The ugly truth of congressional efforts to overhaul the U.S. tax code was revealed this week, when a nonpartisan committee of tax specialists released an analysis of the Senate’s bill.
In op-ed pages and press conferences, Senate Majority Leader Mitch McConnell and House Speaker Paul Ryan have tried to sell their tax plans as tax relief for America’s working families.
“You deserve an economy that lives up to its potential once again: with more jobs, fairer taxes and bigger paychecks. That’s why we are working so hard in Congress to pass tax reform,” McConnell wrote as tax legislation was being written earlier this fall.
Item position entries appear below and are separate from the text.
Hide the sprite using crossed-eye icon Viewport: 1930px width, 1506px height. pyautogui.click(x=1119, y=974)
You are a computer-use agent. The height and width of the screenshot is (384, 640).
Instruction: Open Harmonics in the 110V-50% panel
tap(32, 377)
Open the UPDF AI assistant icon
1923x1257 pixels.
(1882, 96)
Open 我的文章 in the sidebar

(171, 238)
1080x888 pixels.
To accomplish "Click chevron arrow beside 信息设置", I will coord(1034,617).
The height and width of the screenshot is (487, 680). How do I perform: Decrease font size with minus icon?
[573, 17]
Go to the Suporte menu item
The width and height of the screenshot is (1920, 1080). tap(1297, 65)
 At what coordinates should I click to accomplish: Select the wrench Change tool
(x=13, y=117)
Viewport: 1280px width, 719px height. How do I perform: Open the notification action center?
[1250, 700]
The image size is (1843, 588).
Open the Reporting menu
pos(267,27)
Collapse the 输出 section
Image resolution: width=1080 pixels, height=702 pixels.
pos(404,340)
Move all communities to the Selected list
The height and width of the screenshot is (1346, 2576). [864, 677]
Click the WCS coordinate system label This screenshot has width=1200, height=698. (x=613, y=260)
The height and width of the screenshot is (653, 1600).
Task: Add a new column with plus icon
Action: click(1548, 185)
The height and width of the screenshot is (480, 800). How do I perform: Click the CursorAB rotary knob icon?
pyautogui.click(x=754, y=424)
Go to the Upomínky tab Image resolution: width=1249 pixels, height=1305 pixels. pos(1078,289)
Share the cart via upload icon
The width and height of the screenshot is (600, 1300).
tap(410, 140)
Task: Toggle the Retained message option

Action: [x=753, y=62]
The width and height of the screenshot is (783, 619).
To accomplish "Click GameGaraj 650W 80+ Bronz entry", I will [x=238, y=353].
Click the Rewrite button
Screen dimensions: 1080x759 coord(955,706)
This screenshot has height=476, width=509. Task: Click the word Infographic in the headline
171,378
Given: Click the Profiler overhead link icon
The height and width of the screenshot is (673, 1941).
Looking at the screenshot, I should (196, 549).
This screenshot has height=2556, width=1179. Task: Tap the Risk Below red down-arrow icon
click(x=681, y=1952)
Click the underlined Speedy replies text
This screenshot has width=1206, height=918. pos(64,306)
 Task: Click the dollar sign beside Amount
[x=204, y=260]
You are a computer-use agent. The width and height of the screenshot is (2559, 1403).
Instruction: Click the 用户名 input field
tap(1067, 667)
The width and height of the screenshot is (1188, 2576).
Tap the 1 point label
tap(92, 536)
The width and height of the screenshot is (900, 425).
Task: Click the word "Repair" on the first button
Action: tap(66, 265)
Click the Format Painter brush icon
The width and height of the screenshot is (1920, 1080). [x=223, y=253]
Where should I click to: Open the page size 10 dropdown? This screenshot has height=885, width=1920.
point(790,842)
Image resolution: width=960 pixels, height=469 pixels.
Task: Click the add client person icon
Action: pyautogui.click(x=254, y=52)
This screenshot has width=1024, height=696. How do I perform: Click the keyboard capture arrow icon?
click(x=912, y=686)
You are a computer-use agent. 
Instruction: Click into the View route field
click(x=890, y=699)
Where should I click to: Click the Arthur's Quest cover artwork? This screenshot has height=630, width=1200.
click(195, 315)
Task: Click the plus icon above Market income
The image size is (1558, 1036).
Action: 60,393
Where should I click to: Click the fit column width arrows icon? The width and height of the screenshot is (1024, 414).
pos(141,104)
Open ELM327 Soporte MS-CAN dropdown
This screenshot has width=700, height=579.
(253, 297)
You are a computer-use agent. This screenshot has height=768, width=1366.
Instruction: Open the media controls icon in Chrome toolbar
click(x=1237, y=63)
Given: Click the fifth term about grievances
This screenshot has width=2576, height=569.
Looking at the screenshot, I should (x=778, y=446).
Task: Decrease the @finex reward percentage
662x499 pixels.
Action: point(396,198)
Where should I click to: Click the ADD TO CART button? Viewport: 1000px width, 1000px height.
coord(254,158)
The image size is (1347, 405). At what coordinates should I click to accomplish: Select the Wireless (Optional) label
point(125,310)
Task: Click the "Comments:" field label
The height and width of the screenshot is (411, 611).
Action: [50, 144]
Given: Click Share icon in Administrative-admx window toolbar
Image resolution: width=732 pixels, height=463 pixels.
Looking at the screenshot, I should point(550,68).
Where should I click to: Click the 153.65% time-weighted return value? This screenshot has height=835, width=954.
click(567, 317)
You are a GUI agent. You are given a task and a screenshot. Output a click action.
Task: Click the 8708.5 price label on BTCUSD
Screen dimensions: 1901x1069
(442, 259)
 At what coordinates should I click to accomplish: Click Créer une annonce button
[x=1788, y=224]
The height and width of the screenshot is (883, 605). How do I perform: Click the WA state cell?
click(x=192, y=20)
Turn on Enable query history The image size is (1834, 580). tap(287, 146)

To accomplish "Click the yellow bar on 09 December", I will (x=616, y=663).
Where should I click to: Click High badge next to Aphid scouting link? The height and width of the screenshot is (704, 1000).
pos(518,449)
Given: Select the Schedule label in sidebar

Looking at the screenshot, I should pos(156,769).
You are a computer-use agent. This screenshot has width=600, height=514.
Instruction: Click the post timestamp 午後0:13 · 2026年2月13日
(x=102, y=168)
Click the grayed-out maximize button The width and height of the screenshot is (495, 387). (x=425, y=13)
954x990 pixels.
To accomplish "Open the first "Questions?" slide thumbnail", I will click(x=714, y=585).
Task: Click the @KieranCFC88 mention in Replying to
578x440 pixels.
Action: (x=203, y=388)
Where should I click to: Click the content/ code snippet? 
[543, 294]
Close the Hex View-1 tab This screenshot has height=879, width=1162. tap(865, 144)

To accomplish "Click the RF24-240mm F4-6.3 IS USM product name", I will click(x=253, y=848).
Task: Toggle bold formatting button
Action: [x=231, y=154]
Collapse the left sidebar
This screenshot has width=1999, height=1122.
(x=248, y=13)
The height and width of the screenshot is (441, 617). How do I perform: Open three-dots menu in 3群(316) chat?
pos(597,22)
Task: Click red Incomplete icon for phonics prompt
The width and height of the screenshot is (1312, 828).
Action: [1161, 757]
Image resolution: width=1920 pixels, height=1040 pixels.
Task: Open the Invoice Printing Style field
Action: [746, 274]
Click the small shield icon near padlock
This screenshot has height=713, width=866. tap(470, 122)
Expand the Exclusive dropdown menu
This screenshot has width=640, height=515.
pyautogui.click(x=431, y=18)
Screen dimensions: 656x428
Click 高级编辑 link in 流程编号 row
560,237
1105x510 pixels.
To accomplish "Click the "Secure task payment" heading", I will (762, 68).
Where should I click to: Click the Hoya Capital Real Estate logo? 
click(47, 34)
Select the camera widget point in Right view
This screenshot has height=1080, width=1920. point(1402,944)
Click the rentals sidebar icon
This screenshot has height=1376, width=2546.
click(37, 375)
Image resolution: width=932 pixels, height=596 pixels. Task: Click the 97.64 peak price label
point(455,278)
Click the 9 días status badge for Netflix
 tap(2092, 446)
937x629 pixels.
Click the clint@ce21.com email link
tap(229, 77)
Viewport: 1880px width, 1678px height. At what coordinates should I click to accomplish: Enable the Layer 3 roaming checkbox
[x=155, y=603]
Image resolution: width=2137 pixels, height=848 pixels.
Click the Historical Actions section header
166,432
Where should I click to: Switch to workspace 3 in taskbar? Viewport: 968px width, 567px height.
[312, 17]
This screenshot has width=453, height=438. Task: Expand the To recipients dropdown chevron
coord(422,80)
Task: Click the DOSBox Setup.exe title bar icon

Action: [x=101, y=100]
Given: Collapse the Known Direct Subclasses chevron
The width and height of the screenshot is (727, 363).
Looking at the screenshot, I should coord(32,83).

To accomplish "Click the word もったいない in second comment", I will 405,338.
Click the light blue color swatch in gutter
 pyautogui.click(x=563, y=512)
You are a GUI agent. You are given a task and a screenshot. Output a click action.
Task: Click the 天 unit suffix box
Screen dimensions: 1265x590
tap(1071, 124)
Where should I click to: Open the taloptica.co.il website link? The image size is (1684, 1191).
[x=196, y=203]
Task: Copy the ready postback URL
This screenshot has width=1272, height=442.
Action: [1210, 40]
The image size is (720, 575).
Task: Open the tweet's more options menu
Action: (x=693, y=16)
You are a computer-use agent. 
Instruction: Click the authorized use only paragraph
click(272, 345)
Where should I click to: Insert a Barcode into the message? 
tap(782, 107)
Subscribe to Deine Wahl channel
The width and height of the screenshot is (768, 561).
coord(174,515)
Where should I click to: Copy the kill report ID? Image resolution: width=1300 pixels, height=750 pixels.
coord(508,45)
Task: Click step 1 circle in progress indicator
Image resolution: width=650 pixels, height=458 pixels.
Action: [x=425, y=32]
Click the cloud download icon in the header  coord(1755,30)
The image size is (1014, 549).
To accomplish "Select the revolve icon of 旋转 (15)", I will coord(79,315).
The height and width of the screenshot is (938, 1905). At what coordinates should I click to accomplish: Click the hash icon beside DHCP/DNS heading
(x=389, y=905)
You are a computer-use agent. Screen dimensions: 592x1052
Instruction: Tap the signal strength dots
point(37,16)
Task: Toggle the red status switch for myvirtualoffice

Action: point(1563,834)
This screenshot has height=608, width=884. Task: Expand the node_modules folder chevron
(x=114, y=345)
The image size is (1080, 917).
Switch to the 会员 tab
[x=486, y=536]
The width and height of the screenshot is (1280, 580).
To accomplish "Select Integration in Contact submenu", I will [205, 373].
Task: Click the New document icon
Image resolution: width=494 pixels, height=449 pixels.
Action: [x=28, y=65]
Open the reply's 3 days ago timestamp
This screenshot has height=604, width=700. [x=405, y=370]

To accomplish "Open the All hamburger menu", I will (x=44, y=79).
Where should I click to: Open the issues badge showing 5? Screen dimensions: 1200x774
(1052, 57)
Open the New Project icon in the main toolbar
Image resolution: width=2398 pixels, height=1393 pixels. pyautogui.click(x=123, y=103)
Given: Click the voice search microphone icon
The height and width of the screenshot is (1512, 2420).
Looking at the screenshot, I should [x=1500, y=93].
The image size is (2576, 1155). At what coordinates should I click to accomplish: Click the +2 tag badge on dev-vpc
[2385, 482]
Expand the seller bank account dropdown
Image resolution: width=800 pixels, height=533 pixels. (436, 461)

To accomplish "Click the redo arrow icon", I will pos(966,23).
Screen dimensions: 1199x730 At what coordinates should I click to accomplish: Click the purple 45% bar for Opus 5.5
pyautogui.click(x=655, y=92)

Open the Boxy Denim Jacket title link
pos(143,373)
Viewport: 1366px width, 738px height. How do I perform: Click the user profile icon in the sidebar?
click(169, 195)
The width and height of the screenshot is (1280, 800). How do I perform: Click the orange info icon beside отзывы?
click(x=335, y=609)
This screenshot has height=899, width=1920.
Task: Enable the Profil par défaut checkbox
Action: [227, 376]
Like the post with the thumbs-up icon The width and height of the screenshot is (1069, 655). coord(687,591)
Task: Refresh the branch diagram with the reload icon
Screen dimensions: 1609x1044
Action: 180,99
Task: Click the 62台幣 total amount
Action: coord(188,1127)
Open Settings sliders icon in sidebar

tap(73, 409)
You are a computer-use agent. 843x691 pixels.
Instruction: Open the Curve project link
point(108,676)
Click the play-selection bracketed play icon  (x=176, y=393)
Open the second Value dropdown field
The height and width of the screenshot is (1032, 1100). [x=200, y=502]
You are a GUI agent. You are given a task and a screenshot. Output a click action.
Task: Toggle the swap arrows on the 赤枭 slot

But since then, congressional leaders have come up with a tax plan that slashes taxes on corporations and the super-rich at the expense of the middle class. Even McConnell was forced to admit, exactly a month after his op-ed, that the Senate proposal would raise taxes on some middle-class families.
In its analysis, the Joint Committee on Taxation of the U.S. Congress exposed the Senate bill for what it really is – a Trojan horse for working families that claims to be a gift but will wreak havoc in their lives.
The bill, which passed the Senate Finance Committee late Thursday, would give trillions in new tax breaks to corporations and millionaires, paid for by raising taxes on the average family. Tax increases for working families would begin in the year 2021 and shoot up from there. By 2027, most people earning under $75,000 would be paying more in taxes than they do now.
Going After Health Care Again
On top of tax hikes for working people, the Senate bill contains another last-minute attempt to undermine the Affordable Care Act (ACA), after repeated failures to kill the law known as Obamacare.
Senators added a provision to eliminate the ACA’s individual mandate – one of main ways in which the law keeps premiums affordable and protects people with pre-existing conditions. Removing the requirement that everyone should carry insurance would increase the number of uninsured Americans by 13 million over the next decade and lead to a rise in health insurance premiums, preventing many more people from buying insurance.
At the same time, corporations and the super wealthy would enjoy the bill’s new tax breaks for private jets.
Meanwhile, the House of Representatives on Thursday approved its own version of the bill, which also benefits corporations and the super-rich at the expense of average Americans.
Despite the bill’s provisions to reward corporations for outsourcing American jobs, Ryan said before the vote, “Passing this bill is the single biggest thing we can do to grow the economy, to restore opportunity and help those middle-income families who are struggling.”
Even as their true intentions are revealed, congressional leaders insist on presenting their tax schemes as a gift for working families. But we can see inside their Trojan horse, and we know what it’s hiding.